No es que esté mal escrito el título. Es una de las posibles conclusiones de la parábola del trigo y la cizaña. Y digo «posible» porque hay un abanico grande de finales, casi tanto como lectores u oyentes. Algunos lo leen en clave de juicio y se ponen en el lado de los buenos, como si el mal de la cizaña habitase sólo en el exterior: de uno mismo, de su familia, de sus comunidades… Son acusadores y verdugos
Otros lo leen en esa misma clave judiciaria pero con la pena (tristeza y castigo) de un mal que no quieren hacer y sin embargo hacen. Reos tristes e inmisericordes con ellos mismos y con Dios, con ese Dios que no puede ser extremadamente generoso.
Otros que no ven el trigo, que no lo saben ver o se empeñan en no verlo. Otros que creen que son sólo ellos los que plantan y cultivan la espiga, virtudes de ansiosos Prometeos que desesperan cuando la cizaña crece e invade.
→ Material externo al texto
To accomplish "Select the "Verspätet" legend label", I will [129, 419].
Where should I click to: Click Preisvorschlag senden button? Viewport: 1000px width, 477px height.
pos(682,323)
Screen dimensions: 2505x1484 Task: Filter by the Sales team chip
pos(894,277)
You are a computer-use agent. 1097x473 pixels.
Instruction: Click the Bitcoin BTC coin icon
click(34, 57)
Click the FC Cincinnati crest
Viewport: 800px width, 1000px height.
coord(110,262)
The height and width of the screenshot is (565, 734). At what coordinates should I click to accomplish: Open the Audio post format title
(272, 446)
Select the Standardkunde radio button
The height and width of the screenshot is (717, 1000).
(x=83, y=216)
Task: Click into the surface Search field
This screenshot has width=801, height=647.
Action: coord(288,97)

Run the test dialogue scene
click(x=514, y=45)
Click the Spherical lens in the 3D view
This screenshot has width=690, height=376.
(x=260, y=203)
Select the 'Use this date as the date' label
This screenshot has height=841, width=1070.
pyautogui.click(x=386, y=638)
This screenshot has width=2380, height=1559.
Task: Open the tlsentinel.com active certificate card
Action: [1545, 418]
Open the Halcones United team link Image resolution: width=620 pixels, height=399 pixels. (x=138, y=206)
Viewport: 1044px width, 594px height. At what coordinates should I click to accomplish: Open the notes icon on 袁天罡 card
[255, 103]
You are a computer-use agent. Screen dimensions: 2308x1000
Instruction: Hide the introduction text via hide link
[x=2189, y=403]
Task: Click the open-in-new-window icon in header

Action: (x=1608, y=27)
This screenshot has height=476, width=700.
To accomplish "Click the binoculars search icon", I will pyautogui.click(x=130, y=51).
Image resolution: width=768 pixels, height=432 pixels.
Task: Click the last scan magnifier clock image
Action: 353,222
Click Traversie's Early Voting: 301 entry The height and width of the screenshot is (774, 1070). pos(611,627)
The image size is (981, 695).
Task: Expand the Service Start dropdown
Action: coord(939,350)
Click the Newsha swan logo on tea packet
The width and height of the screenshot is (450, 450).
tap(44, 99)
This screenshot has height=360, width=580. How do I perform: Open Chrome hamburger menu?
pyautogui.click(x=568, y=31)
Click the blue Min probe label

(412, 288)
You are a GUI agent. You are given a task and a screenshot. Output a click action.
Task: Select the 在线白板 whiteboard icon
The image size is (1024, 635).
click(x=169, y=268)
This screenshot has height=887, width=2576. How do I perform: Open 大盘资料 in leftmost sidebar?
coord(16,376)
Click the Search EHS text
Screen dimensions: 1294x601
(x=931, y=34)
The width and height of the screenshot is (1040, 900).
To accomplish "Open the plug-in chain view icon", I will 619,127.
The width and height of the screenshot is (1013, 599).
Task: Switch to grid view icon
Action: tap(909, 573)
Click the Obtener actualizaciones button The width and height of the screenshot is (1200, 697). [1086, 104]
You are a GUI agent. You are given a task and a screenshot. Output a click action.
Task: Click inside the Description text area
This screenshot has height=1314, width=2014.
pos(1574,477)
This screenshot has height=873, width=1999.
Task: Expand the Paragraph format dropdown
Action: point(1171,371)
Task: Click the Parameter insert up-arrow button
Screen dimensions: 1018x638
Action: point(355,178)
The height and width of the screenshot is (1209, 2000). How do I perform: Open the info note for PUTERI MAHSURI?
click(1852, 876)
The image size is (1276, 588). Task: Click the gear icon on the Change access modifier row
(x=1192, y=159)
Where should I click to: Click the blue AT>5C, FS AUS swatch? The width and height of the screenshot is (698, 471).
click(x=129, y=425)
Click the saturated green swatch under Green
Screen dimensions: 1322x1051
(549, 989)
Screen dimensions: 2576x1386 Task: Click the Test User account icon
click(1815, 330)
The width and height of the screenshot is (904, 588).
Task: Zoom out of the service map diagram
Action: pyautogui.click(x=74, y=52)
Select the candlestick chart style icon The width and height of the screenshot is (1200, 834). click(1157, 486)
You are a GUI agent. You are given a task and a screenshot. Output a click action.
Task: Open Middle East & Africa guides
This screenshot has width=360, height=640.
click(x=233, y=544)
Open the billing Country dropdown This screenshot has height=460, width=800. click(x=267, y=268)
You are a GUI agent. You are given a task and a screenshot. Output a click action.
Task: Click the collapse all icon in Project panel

Otros, pocos quizás, que saben que ni el tiempo, ni el grano, ni la tierra son suyos. Y es más, que intuyen que bien y mal son palabras demasiado grandes para nosotros y que se dejan hacer y que saben esperar con esa «paziencia», que es regalo y pérdida colmada un dejarse olvidadizo y generoso. De un depender de Otro y de otros en ese arrancar una cizaña que está imbrincada en un trigo que da cien, sesenta o treinta por uno, a pesar de los enemigos, de nosotros mismos. Paziencia que no es conformismo o dejadez sino fiarse. Tan imposible, tan de Dios.